> _WHAT IS NEEDED_: Extract every line of the records below that contains the word "starting", matching its case exactly.

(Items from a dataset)
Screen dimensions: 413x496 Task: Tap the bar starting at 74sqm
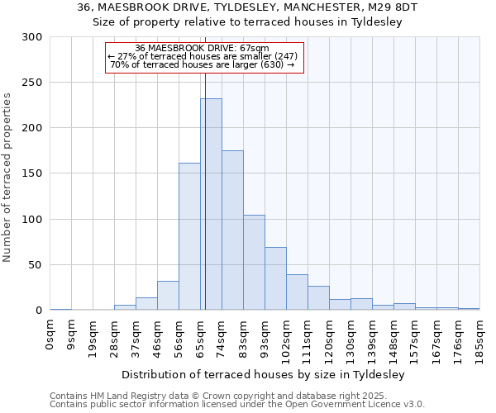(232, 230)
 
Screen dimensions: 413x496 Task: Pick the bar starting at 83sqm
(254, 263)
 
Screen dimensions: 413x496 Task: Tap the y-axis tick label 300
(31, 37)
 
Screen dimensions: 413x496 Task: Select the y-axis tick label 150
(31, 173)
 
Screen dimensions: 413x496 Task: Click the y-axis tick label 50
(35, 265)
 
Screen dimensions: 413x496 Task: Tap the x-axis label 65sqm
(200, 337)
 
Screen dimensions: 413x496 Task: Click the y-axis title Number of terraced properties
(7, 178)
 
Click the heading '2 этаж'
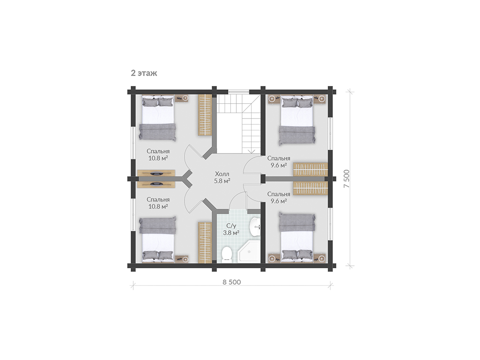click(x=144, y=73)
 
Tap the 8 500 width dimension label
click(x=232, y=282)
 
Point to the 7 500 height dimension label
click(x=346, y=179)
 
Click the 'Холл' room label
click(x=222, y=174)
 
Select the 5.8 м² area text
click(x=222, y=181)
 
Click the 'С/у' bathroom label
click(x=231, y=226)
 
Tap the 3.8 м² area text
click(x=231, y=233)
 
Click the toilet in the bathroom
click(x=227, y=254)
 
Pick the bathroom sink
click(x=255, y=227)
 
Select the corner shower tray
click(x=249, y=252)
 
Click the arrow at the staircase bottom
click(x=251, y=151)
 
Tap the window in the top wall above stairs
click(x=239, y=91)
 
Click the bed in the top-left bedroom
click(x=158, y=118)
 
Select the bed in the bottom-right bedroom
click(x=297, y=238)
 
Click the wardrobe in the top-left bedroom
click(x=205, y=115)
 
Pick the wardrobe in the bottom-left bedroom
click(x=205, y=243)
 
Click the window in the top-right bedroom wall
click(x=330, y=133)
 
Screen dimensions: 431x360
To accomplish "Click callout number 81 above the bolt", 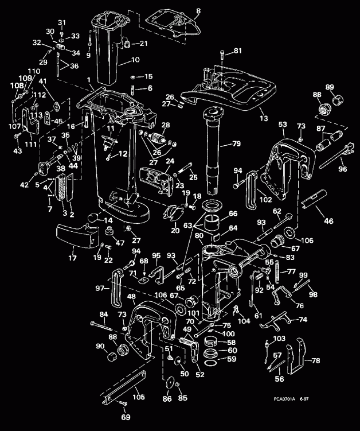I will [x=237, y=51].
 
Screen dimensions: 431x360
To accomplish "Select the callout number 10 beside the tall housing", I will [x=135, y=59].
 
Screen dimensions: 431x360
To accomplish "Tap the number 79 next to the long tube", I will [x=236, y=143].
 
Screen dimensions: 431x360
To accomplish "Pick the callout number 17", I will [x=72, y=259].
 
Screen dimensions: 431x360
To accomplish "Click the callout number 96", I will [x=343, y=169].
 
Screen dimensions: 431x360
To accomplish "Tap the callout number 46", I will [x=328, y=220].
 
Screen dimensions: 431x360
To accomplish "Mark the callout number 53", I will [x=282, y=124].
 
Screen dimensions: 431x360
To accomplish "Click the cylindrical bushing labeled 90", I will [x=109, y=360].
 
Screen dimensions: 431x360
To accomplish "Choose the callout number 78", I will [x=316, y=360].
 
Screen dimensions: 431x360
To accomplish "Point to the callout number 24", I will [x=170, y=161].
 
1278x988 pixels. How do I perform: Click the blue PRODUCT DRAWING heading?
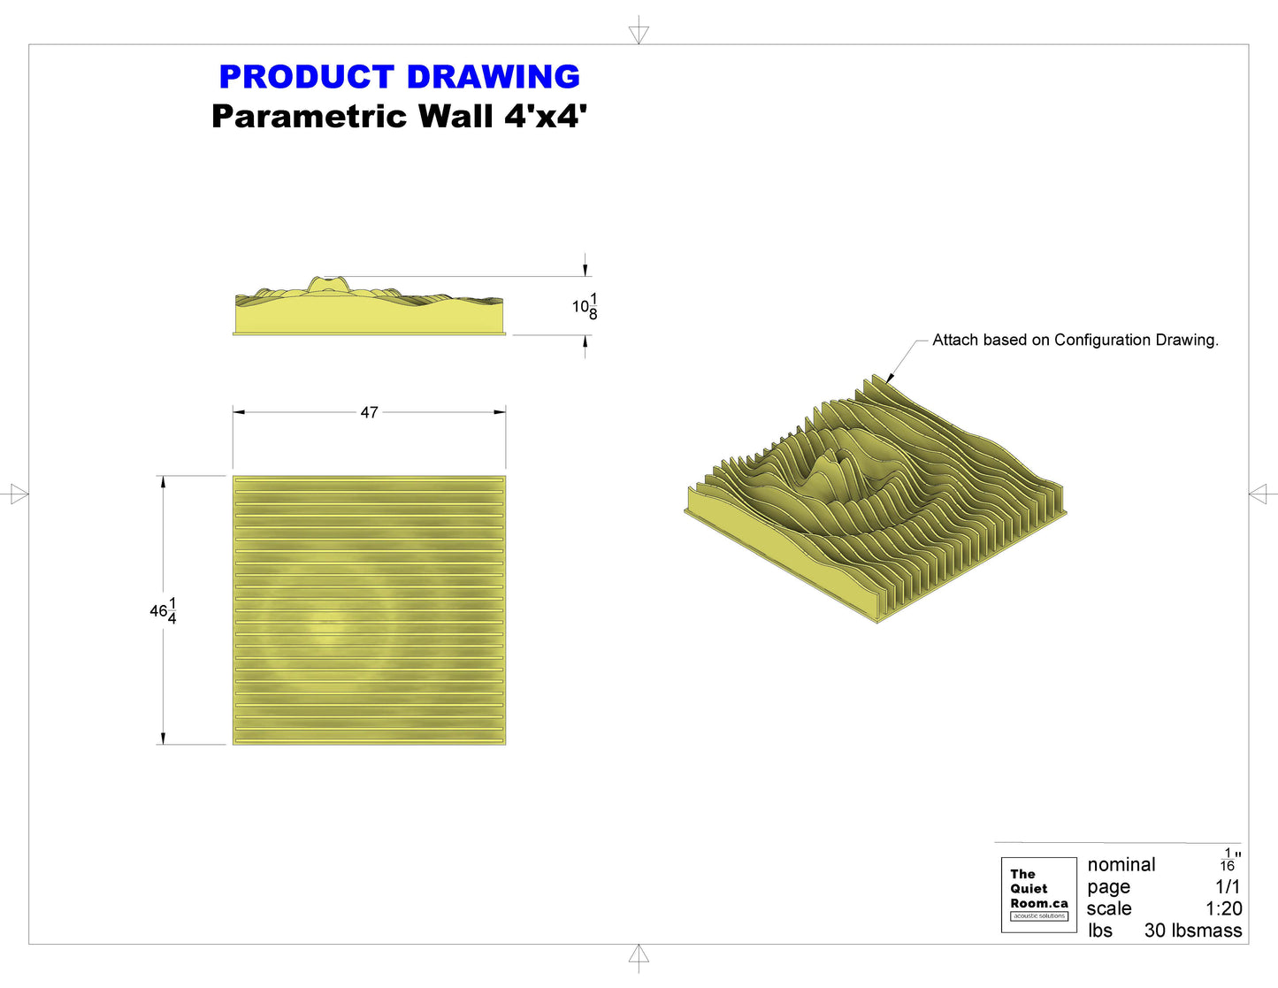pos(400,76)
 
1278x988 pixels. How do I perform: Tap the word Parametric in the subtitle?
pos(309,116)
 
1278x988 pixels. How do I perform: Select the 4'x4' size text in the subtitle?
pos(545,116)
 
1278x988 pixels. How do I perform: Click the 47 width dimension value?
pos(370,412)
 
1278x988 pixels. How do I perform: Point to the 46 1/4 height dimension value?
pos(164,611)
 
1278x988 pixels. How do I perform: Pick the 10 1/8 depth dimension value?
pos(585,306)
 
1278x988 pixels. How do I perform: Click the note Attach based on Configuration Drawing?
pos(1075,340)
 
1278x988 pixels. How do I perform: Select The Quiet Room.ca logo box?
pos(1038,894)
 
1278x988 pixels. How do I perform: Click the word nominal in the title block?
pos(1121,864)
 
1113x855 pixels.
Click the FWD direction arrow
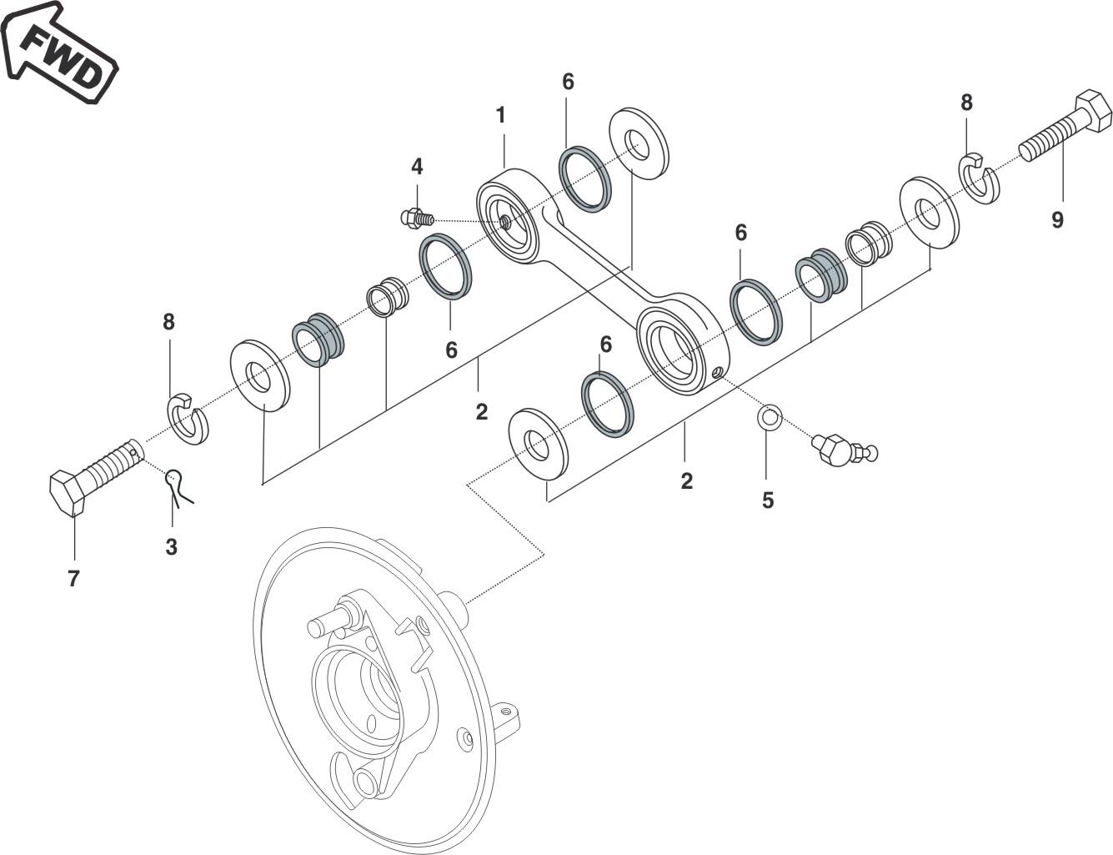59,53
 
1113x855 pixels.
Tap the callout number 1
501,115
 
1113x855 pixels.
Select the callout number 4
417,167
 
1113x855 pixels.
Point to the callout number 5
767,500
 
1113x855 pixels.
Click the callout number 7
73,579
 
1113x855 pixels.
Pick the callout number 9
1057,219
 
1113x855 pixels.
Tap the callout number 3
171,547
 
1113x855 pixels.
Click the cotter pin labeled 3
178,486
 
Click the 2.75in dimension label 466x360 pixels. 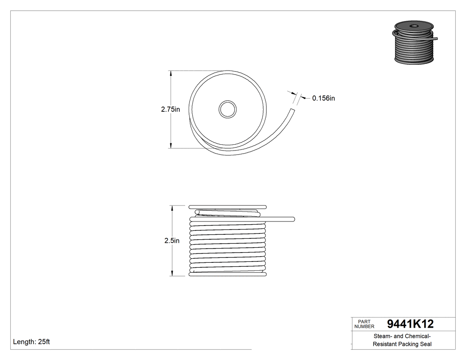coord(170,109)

> _FINISHED EXERCISE_:
Screen dimensions: 413x496 Task: Tap the bar starting at 74sqm
Screen dimensions: 413x496 Task: Pick the bar starting at 83sqm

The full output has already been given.